Document segment>
□ □ □ □ □
To find ot more information on tennis at New Orleans City Park, please click here

Record Broken! A BIG Bass!

Broc Corcoran caught a record bass, 9.3lbs

The location’s a secret! Record breaking!

Broc Corcoran caught a record bass, 9 lbs 3oz, in New Orleans City Park on Monday, March 5, 2018.

He was using a soft plastic minnow on a bait caster. Where did he make the catch in City Park? Well, that’s a secret! Congrats Broc!

Don’t forget the 71st annual Big Bass Fishing Rodeo is Saturday, March 24th.

Louisiana is a sportsman’s paradise and City Park is no exception. Bass, catfish, perch and other fish can be found in the park’s 11+ miles of lagoons. Every spring, City Park hosts the Big Bass Fishing Rodeo and Fishtival, a one-day event featuring music, exhibits, a silent auction, a casting contest and demonstration, and of course, plenty of fishing.

To fish in City Park, you need a valid freshwater fishing license from the Louisiana Department of Wildlife and Fisheries. No fishing is allowed on golf courses or in areas with active contruction. No person may place their own boat in the park waterways. The park encourages anglers to catch and release fish.

There are many great fishing spots in the Park. Most people who fish won't share their great secret places to fish! But we've seen many people fishing behind the Casino Building, up and down Bayou Metairie, in Big Lake, off the Fishing Pier on Marconi Avenue, and in the water ways in Couturie Forest. If conditions are right and you're patient, you could catch a fish and have a great fish tale to tell.

*Fishing is not allowed from boats (only from the shoreline).

The previous record breaking catch:

Occurred: August 15, 2013

Tim Zissis loves to fish in City Park because it brings back memories of his childhood – fishing with his father and younger brother starting more than 35 years ago.  Zissis’s father passed when he was only 16.  The now 44 year-old spends time at the park because he says it’s quality time with his dad.  While Zissis enjoys making friends with other fishermen enjoying the park’s waterways, the New Orleanian has also used fishing as a way to rehab, exercise and gain strength after a life-threatening infection almost caused his leg to be amputated last year.
□ □ □ □ □
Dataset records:
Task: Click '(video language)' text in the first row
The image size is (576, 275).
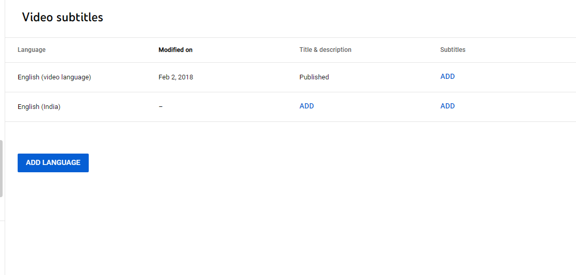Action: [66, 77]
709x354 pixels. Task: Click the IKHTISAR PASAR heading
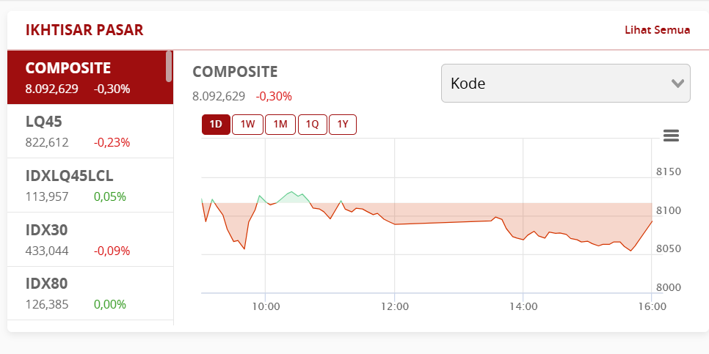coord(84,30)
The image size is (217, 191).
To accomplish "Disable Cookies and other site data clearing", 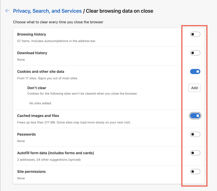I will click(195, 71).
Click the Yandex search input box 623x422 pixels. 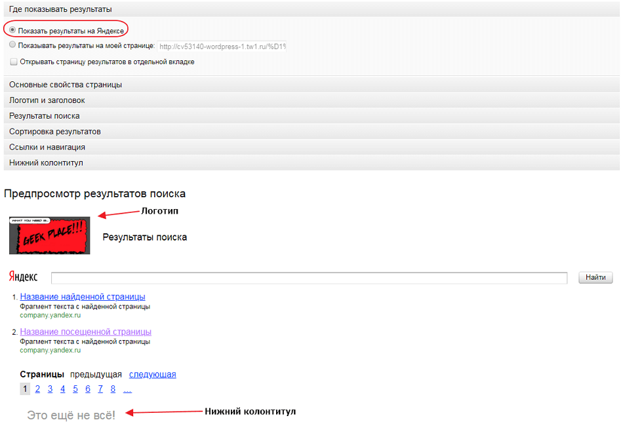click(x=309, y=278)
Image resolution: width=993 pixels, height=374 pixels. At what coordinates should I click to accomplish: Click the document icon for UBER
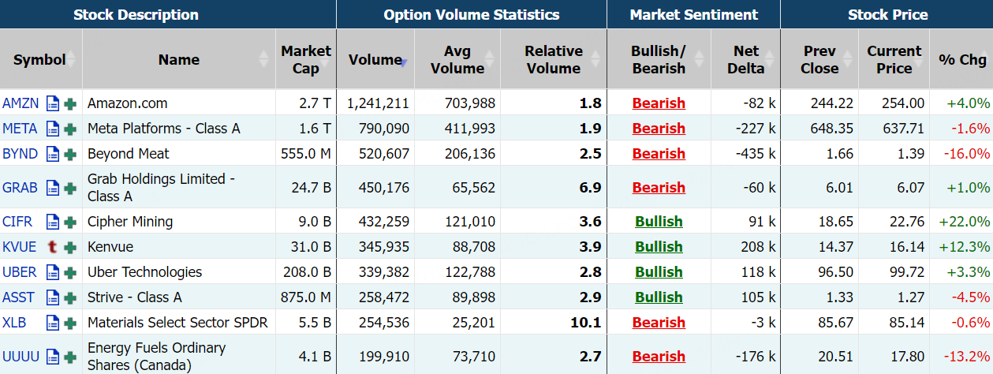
□ □ □ □ □
Your goal> Continue the piece on fishing in New Orleans City Park, picking up right after its final sentence.

Reply to the exercise>
On August 14th, around 3:30 p.m., Zissis, an avid City Park angler, cast his homemade plastic frog along the bank when a monster bass hit it.  Zissis fought the bass for about five minutes but the large fish spit the bait loose.  Zissis knew this was his dream bass – one of the biggest he ever sparred with.  When the fish got away, he literally fell to his knees, convinced his trophy was gone.  He regained his composure and made another cast.  All of a sudden, Zissis felt his line jerk.  A bass smashed his bait, again, four inches off the bank.  This time, success!  He knew it was the record when the fish jumped three feet out of the water.  He was amazed to see the size of the bass!  Zissis rushed over to City Park administration to show it off with hopes he broke the 9 pound City Park record.  He did – by .05 pounds.

After 35 years, Zissis has accomplished one of his life’s goals – catching a record-breaking bass in honor of his father.


Think you've broken the current record?

Fishing in the Park and think you've broken the current record? Here are the details you need to know:

-Must be a live fish

-Must be caught at New Orleans City Park

-Photographs are needed

-A photograph is needed of the weight displayed on a state-calibrated scale (fish markets near the Park have these, but make sure the photo shows the weight in decimal amount and includes the state ID tag that is located on all state inspected scales).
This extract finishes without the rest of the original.